La possibilité d'une révolte

Ce qui est la partie importante du roman est donc la partie faible du film, et cette partie scie l'assise cinématographique de l'ensemble. D’un récit distancié à la troisième personne sur une destinée, on passe subitement à la sortie de ce récit pour une confrontation entre le narrateur et son personnage, et ça ne fonctionne pas. Le personnage réel et fictif de Christine Angot ne laisse aucune place à la contradiction, ni même au dialogue. Et dans le film, sensation assez unique, elle ne semble donc pas à la mesure de sa création.

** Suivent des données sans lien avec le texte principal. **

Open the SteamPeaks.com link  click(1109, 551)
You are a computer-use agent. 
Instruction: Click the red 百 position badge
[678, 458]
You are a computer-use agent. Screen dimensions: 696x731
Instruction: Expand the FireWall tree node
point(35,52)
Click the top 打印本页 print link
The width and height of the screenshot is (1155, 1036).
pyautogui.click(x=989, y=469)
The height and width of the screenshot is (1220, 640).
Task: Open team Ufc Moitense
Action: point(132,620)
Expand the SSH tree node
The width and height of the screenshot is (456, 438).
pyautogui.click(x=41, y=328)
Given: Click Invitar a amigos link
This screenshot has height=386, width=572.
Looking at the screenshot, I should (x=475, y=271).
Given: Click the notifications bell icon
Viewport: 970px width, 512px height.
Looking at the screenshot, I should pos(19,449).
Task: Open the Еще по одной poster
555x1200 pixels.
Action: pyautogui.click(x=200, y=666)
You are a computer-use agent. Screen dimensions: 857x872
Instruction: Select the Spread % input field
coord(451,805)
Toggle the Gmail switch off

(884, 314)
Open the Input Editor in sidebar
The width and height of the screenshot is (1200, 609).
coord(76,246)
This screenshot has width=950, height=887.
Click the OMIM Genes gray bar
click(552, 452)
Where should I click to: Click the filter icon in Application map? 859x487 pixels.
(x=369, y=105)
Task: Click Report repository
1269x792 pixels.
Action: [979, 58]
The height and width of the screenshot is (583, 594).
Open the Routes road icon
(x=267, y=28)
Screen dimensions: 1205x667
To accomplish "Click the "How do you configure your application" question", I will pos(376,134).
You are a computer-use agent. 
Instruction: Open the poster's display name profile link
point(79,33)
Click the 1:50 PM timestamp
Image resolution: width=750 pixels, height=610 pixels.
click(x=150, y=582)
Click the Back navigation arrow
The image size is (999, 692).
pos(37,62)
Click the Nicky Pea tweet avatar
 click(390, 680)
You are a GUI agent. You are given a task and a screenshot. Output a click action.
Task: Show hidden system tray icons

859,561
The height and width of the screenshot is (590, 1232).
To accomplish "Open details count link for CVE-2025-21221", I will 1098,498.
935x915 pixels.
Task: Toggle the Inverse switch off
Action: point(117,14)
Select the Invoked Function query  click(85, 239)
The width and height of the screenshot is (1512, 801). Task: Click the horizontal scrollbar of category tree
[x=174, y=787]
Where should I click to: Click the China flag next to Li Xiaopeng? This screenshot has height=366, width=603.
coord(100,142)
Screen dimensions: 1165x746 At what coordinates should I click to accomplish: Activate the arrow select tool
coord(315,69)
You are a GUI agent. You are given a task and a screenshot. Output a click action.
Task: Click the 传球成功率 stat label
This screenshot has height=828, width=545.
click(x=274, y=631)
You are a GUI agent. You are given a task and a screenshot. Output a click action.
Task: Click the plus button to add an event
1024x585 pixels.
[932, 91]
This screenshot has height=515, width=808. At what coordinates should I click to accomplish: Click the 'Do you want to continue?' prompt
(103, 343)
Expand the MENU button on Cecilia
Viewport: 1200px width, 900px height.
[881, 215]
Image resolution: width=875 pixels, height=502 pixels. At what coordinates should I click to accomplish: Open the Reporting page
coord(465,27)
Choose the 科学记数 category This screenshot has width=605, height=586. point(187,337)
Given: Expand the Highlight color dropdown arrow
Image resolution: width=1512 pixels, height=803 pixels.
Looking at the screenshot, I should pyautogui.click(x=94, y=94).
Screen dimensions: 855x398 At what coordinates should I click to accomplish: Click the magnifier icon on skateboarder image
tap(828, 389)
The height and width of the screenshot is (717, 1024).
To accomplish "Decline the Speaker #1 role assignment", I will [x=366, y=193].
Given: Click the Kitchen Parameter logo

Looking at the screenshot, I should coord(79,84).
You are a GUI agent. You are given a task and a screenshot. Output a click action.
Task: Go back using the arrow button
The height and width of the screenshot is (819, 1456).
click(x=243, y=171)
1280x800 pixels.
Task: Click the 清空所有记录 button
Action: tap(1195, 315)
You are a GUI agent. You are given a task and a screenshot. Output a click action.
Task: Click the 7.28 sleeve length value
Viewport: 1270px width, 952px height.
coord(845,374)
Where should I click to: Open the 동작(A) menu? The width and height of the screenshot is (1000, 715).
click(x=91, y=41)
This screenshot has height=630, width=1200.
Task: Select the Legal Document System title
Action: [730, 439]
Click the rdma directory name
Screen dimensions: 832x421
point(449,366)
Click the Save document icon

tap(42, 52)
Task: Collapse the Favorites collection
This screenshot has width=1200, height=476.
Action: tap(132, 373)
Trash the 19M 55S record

Le film, comme le livre, est la poursuite d'une libération de l'emprise mortifère de la société patriarcale. Il n'est pas rare qu'une adaptation cinématographique dépasse l'oeuvre originale, c'est ici le cas. Un Amour impossible est en effet un excellent film. Au rang de ses mérites : réussir à faire d’un roman de Christine Angot une belle œuvre de cinéma, imposer un peu plus Virginie Efira comme une comédienne ultra-douée, et proposer un exposé très intelligent de la condition féminine. Malheureusement, le film se conclut sur une confrontation sans doute nécessaire au scénario, mais qui fait tomber le film des sommets atteints.

 

Un amour impossible de Catherine Corsini, en salle le 7 novembre 2018. Ci-dessus la bande-annonce.

Note de la rédaction

"Un Amour impossible" est un film violent, un choc, et ce surtout parce qu'il est patient et s'applique à laisser les faits hors champ et les blessures enfouies dans des personnages qui veulent se libérer. Virginie Efira est magistrale, et Niels Schneider est un "méchant" de cinéma comme on n'en fait plus. Brillant, jusqu'à ce que l'oeuvre originale d'Angot ne casse le geste très cinématographique de Catherine Corsini. Un défaut très visible, mais qui n'empêche pas le film d'être une belle réussite, porteur d'un discours très actuel et nécessaire.